*** Exercise inputs

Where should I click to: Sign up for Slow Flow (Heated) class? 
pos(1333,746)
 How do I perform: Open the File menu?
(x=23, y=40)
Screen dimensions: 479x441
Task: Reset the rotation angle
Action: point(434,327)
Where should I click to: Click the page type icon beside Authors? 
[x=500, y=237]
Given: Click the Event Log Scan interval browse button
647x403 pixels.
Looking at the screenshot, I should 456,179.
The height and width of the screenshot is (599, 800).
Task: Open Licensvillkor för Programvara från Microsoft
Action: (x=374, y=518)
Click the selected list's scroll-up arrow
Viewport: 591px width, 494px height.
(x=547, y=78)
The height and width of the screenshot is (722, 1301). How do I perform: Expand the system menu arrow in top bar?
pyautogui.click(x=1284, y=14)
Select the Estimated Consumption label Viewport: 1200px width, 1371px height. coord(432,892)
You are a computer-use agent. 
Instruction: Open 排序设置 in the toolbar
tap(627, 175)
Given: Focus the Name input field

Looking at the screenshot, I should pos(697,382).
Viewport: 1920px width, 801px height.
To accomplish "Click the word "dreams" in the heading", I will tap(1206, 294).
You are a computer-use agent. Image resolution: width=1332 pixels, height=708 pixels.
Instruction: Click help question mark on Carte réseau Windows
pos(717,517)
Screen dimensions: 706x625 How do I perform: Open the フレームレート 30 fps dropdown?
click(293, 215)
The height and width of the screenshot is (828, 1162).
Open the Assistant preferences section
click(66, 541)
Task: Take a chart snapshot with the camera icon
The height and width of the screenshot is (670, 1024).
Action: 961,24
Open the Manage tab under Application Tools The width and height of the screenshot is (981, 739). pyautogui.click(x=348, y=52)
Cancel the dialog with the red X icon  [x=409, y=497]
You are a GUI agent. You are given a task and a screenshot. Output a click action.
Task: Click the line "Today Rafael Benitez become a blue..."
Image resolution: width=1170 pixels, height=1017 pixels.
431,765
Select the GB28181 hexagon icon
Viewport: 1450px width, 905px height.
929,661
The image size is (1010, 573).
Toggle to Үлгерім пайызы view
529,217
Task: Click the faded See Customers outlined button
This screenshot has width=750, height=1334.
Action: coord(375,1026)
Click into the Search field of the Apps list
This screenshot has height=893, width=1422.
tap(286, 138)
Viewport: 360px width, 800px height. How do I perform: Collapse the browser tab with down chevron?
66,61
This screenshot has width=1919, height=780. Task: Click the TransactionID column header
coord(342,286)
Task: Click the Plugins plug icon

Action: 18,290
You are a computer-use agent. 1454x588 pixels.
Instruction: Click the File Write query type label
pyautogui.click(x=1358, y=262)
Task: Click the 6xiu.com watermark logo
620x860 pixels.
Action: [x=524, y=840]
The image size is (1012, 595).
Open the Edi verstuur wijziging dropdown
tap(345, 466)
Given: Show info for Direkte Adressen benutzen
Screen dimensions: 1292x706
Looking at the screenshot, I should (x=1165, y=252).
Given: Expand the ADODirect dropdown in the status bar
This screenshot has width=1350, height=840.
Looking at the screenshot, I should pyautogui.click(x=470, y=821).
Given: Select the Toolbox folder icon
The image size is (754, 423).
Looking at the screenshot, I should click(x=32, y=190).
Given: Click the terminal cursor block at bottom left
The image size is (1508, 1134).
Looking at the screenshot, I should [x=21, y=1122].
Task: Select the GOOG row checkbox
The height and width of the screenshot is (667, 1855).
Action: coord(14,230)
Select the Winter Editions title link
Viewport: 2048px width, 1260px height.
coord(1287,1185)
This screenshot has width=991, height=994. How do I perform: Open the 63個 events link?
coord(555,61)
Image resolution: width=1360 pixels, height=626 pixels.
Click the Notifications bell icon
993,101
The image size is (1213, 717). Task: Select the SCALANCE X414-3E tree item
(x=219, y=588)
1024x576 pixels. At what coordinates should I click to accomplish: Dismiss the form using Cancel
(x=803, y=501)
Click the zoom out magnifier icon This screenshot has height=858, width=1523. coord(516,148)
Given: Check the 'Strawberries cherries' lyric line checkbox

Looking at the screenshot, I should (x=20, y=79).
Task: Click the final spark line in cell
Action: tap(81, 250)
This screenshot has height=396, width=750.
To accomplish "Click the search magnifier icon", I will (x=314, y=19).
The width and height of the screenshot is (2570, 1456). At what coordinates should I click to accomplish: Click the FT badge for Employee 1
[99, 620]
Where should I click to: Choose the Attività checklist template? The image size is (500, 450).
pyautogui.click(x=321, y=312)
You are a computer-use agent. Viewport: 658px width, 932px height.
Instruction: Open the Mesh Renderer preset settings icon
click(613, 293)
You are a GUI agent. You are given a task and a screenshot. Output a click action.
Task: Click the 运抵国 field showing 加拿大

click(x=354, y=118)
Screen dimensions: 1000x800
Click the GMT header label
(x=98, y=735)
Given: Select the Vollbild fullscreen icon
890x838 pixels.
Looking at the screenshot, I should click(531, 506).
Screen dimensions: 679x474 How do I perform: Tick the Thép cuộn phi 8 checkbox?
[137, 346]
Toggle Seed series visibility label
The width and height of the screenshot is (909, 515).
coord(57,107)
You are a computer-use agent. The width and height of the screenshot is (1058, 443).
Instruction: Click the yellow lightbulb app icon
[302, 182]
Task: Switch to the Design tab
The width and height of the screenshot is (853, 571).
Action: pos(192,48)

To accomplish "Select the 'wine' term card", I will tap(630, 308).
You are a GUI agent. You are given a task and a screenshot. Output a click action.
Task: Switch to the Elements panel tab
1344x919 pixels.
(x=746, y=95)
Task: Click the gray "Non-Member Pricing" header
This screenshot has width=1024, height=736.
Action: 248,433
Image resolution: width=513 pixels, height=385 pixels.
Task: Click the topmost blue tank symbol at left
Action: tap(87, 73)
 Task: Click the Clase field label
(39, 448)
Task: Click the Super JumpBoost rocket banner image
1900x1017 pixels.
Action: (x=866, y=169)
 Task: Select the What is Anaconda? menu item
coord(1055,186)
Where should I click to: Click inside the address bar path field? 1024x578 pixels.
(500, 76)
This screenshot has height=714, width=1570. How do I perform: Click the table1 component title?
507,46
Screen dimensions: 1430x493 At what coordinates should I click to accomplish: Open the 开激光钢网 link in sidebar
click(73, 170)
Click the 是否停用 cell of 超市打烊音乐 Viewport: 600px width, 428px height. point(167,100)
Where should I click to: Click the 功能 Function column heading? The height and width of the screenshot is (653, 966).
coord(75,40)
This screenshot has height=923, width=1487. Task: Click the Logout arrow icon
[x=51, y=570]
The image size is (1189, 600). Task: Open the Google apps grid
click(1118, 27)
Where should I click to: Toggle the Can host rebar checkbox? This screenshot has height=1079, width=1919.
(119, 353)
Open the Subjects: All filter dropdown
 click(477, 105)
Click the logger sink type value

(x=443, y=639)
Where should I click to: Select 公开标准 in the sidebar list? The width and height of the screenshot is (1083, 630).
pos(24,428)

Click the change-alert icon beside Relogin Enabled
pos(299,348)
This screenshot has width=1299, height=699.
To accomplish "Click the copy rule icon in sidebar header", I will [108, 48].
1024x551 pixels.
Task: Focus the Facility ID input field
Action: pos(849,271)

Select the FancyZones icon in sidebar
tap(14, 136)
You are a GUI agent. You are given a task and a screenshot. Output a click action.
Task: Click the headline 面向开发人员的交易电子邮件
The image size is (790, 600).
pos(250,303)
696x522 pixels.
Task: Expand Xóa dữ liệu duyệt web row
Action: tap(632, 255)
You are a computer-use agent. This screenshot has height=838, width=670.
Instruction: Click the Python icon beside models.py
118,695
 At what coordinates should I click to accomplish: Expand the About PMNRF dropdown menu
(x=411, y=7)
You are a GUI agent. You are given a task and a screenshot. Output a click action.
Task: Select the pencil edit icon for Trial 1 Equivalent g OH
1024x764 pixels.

******

▶ _Aim of the task_
Only lines containing the word "magnifier" should be copied from the material above.

▶ _Result of this exercise_
Click the zoom out magnifier icon This screenshot has height=858, width=1523. coord(516,148)
To accomplish "Click the search magnifier icon", I will (x=314, y=19).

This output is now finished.